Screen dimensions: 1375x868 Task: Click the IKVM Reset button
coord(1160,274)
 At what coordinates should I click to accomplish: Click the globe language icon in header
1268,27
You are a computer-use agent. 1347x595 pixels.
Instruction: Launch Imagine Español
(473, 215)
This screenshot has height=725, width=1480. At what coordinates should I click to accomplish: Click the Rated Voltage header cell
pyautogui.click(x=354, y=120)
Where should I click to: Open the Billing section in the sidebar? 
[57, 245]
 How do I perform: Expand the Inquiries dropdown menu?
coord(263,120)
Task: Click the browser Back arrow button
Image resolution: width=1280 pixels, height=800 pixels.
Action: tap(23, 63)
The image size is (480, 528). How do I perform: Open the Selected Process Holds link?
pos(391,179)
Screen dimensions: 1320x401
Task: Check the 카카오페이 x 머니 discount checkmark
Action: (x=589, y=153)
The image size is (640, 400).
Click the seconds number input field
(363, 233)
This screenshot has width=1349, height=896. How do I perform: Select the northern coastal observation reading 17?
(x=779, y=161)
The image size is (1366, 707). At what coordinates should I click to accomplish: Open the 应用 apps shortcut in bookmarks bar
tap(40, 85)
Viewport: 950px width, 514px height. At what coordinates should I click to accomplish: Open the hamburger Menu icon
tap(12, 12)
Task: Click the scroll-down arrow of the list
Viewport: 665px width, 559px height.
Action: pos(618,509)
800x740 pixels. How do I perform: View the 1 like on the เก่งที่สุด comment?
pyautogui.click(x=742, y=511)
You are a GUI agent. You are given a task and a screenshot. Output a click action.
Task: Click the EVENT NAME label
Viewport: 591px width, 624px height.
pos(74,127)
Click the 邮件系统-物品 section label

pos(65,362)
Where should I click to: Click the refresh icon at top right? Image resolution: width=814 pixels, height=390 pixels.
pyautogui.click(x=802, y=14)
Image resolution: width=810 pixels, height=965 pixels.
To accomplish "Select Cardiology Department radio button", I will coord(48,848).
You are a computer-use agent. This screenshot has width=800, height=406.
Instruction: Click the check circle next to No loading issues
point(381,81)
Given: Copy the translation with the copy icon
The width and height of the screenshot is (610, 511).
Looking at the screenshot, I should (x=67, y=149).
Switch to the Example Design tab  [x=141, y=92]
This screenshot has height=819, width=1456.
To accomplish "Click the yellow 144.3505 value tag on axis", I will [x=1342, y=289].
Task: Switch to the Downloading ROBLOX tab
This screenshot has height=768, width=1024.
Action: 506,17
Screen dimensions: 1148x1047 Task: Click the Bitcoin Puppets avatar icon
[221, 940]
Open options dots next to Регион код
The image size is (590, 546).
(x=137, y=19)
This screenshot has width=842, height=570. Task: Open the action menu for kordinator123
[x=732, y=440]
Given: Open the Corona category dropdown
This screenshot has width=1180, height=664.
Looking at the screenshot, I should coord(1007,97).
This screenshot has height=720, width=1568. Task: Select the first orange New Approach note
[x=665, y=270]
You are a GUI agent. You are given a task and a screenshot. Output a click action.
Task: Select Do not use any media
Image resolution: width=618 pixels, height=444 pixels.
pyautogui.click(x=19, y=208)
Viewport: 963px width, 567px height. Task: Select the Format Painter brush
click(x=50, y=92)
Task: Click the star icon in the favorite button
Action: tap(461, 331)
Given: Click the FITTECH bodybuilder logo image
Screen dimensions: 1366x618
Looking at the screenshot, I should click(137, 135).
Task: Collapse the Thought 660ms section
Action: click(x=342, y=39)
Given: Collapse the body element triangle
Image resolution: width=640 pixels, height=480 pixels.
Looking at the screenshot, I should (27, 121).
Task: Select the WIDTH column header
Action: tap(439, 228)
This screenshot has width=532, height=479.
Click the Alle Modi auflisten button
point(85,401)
########################################
▶ [Exercise] Nothing may be left out. Retype all the entries exactly.

▶ [Written response]
Screen dimensions: 1375x868 Task: Click the IKVM Reset button
coord(1160,274)
 At what coordinates should I click to accomplish: Click the globe language icon in header
1268,27
You are a computer-use agent. 1347x595 pixels.
Instruction: Launch Imagine Español
(473, 215)
This screenshot has height=725, width=1480. At what coordinates should I click to accomplish: Click the Rated Voltage header cell
pyautogui.click(x=354, y=120)
Where should I click to: Open the Billing section in the sidebar? 
[57, 245]
 How do I perform: Expand the Inquiries dropdown menu?
coord(263,120)
Task: Click the browser Back arrow button
Image resolution: width=1280 pixels, height=800 pixels.
Action: tap(23, 63)
The image size is (480, 528). How do I perform: Open the Selected Process Holds link?
pos(391,179)
Screen dimensions: 1320x401
Task: Check the 카카오페이 x 머니 discount checkmark
Action: (x=589, y=153)
The image size is (640, 400).
Click the seconds number input field
(363, 233)
This screenshot has width=1349, height=896. How do I perform: Select the northern coastal observation reading 17?
(x=779, y=161)
The image size is (1366, 707). At what coordinates should I click to accomplish: Open the 应用 apps shortcut in bookmarks bar
tap(40, 85)
Viewport: 950px width, 514px height. At what coordinates should I click to accomplish: Open the hamburger Menu icon
tap(12, 12)
Task: Click the scroll-down arrow of the list
Viewport: 665px width, 559px height.
Action: pos(618,509)
800x740 pixels. How do I perform: View the 1 like on the เก่งที่สุด comment?
pyautogui.click(x=742, y=511)
You are a GUI agent. You are given a task and a screenshot. Output a click action.
Task: Click the EVENT NAME label
Viewport: 591px width, 624px height.
pos(74,127)
Click the 邮件系统-物品 section label

pos(65,362)
Where should I click to: Click the refresh icon at top right? Image resolution: width=814 pixels, height=390 pixels.
pyautogui.click(x=802, y=14)
Image resolution: width=810 pixels, height=965 pixels.
To accomplish "Select Cardiology Department radio button", I will coord(48,848).
You are a computer-use agent. This screenshot has width=800, height=406.
Instruction: Click the check circle next to No loading issues
point(381,81)
Given: Copy the translation with the copy icon
The width and height of the screenshot is (610, 511).
Looking at the screenshot, I should (x=67, y=149).
Switch to the Example Design tab  [x=141, y=92]
This screenshot has height=819, width=1456.
To accomplish "Click the yellow 144.3505 value tag on axis", I will [x=1342, y=289].
Task: Switch to the Downloading ROBLOX tab
This screenshot has height=768, width=1024.
Action: 506,17
Screen dimensions: 1148x1047 Task: Click the Bitcoin Puppets avatar icon
[221, 940]
Open options dots next to Регион код
The image size is (590, 546).
(x=137, y=19)
This screenshot has width=842, height=570. Task: Open the action menu for kordinator123
[x=732, y=440]
Given: Open the Corona category dropdown
This screenshot has width=1180, height=664.
Looking at the screenshot, I should coord(1007,97).
This screenshot has height=720, width=1568. Task: Select the first orange New Approach note
[x=665, y=270]
You are a GUI agent. You are given a task and a screenshot. Output a click action.
Task: Select Do not use any media
Image resolution: width=618 pixels, height=444 pixels.
pyautogui.click(x=19, y=208)
Viewport: 963px width, 567px height. Task: Select the Format Painter brush
click(x=50, y=92)
Task: Click the star icon in the favorite button
Action: tap(461, 331)
Given: Click the FITTECH bodybuilder logo image
Screen dimensions: 1366x618
Looking at the screenshot, I should click(137, 135).
Task: Collapse the Thought 660ms section
Action: click(x=342, y=39)
Given: Collapse the body element triangle
Image resolution: width=640 pixels, height=480 pixels.
Looking at the screenshot, I should (27, 121).
Task: Select the WIDTH column header
Action: tap(439, 228)
This screenshot has width=532, height=479.
Click the Alle Modi auflisten button
point(85,401)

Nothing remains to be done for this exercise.